Computational design and properties elucidation of new (FAPbI3)1,x- y(MAPbBr3)y(CsPbBr3)x photoactive systems for their application in perovskite solar cells

The stability and performance of perovskites (PKs) in PK solar cells are a research target, which has been addressed in this work. The theoretical design of new PKs was carried out, based on the different composition of Cs. Specifically, PKs of the type (FAPbI3)1_x-y(MAPbBr3)y(CsPbBr3)x (where MA= methylammonium and FA= formamidinium) with 0 <x,y < 0.5 were proposed as sensitizers and photocurrent generators.

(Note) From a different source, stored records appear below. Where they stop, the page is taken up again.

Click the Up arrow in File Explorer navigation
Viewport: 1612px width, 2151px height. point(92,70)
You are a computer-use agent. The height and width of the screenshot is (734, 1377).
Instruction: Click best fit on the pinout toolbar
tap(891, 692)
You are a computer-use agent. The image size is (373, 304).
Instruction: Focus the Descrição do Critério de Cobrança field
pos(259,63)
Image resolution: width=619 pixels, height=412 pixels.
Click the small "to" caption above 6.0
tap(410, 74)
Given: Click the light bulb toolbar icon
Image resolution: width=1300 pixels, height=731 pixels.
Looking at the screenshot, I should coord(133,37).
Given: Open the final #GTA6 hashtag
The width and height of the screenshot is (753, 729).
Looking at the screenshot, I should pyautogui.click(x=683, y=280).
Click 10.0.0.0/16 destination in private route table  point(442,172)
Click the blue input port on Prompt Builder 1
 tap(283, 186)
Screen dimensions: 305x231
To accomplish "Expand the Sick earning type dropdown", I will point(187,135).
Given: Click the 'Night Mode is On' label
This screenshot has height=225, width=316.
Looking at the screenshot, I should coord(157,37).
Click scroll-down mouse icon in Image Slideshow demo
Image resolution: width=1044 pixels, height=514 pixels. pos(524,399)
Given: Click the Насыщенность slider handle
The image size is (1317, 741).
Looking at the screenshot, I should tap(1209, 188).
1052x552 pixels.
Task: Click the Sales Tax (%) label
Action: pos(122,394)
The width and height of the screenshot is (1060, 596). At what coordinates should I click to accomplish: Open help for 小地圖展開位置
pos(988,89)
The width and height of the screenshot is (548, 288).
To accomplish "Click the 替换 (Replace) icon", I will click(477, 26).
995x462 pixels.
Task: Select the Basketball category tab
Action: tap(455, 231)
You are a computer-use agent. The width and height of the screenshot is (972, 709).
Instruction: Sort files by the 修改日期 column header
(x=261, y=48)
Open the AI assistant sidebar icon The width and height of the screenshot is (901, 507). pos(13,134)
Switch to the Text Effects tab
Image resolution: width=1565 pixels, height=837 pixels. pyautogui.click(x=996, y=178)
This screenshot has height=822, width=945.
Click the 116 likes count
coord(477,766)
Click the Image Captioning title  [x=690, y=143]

The band gaps, effective masses, absorption spectra, and photocurrent properties of the PKs were investigated, to find an attractive candidate to be synthesized and employed in solar cells. The electronic properties were obtained using first principles calculation, including the spin-orbit coupling. As a remarkable result, it was analyzed that all systems might be used on solar devices according to the computed band gaps. Furthermore, the effective mass of charge carriers behaves relatively homogeneous in all the studied systems and is below the maximum required of 1.5 m0. In particular, compounds (FAPbI3)0.83(CsPbBr3)0.17 and(FAPbI3)0.64(MAPbBr3)0.17(CsPbBr3)0.17 stand out due to their panchromatic absorption spectrum nature and high current density (Jsc) values. Besides, the Jsc values for these compounds are two orders of magnitude greater than those calculated for the perovskite FAPbI3, which reaches efficiencies greater than 25%, hence we support them to be used in photovoltaic devices.